Home Hacking News The Design of F-35 Joint Strike Fighter has been stolen by the Hackers

The Design of F-35 Joint Strike Fighter has been stolen by the Hackers

by Harikrishna Mekala

The hackers obtained “full and unfettered access” to the data for four months last year, before the Australian Signals Directorate was known about the breach in November.

Christopher Pyne, the defense enterprise minister, has revealed he has no idea who the hackers were but has emphasized the stolen information was commercially sensible rather than “classified” military information.

“It could be one of a many of different Hackers,” Pyne told the ABC on Thursday. “It could be a state Hacker, a non-state Hacker.”

Mitchell Clarke, the Australian Signals Directorate conflict response manager, told the audience in Sydney on Wednesday the hackers had targeted a small “mum and dad type business”, an aerospace manufacturing company with about 50 employees, in July last year.

He said the firm was subcontracted four levels down from defense contracts.

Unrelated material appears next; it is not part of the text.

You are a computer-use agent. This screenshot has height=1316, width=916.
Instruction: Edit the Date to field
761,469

“The bargaining was extensive and extreme,” he told the Australian Information Security Association national conference in audio received by a freelance journalist called Stilgherrian.

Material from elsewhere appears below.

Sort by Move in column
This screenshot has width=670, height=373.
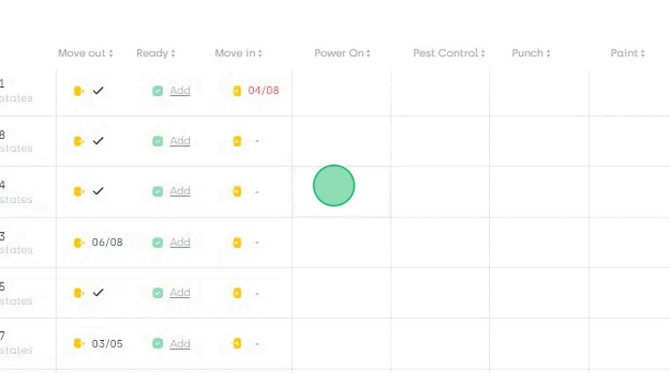coord(238,53)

“It included data on the F-35 joint strike fighter, C130 Hercules aircraft, the P-8 Poseidon surveillance aircraft, joint direct charge munition JDAM smart bomb kits and a few naval vessels.”

He said the data hacked on the new navy ships involved a diagram in which you could zoom in down to the captain’s chair and see that it was one meter apart from the navigation chair.

Clarke explained the security breach as “sloppy admin”. The organization targeted was a small aerospace manufacturing firm with dozens of employees. It had a number of defense contracts, but only one IT staff member.

The organization heard the hackers could have been state-sponsored or a criminal group. The hackers had used a tool called China Chopper, favored by Chinese hackers.

The Australian Signals Directorate dubbed the hacker “Alf”, after a role in TV soap opera Home and Away.

Alastair MacGibbon, the special adviser to the prime minister on cybersecurity, also emphasized the stolen information was only commercially sensitive.